El aire de octubre en Tomelloso tenía ese sabor a mosto que se cuela en la garganta y te recuerda que el verano ha muerto. Clara caminaba por los caminos de tierra, con las manos hundidas en los bolsillos del abrigo y los pensamientos revoloteando como hojas secas.
Había pasado el año entre vendimias, silencios y cartas que nunca llegó a enviar. Cada amanecer olía a promesa, pero también a algo que se apagaba poco a poco, como la brasa de un cigarro olvidado. “El otoño no avisa”, se decía, mirando cómo las nubes se arremolinaban sobre los tejados bajos del pueblo.
El parque de la Constitución estaba casi vacío. Un niño jugaba con una pelota desinflada, y las personas mayores del banco hablaban de lluvias que no llegaban. Clara se sentó bajo un plátano de sombra.

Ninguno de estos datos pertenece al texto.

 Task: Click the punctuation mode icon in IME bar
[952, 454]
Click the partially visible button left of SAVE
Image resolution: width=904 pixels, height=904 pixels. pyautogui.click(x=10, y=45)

Recordó a su padre, los domingos en la bodega, su voz grave diciendo: “El vino también llora cuando lo olvidas.”
La frase se le quedó prendida en el pecho, como una llama pequeña.
Aquel octubre trajo lluvias tardías. Las calles olían a barro y esperanza. Una noche, mientras caminaba hacia casa, Clara se detuvo frente a los viñedos oscuros. El viento soplaba desde la llanura, trayendo un rumor antiguo, casi humano. Y por primera vez en mucho tiempo, no sintió miedo de estar sola.
Cerró los ojos. El pasado dejó de dolerle tanto. La vida, pensó, era eso: un campo que vuelve a brotar después de la tormenta.
Al día siguiente, el sol salió entre los almendros, y la bruma se disipó. Clara sonrió. En su pecho algo nuevo comenzaba a fermentar, como el vino joven que duerme bajo tierra, esperando su momento para ser compartido.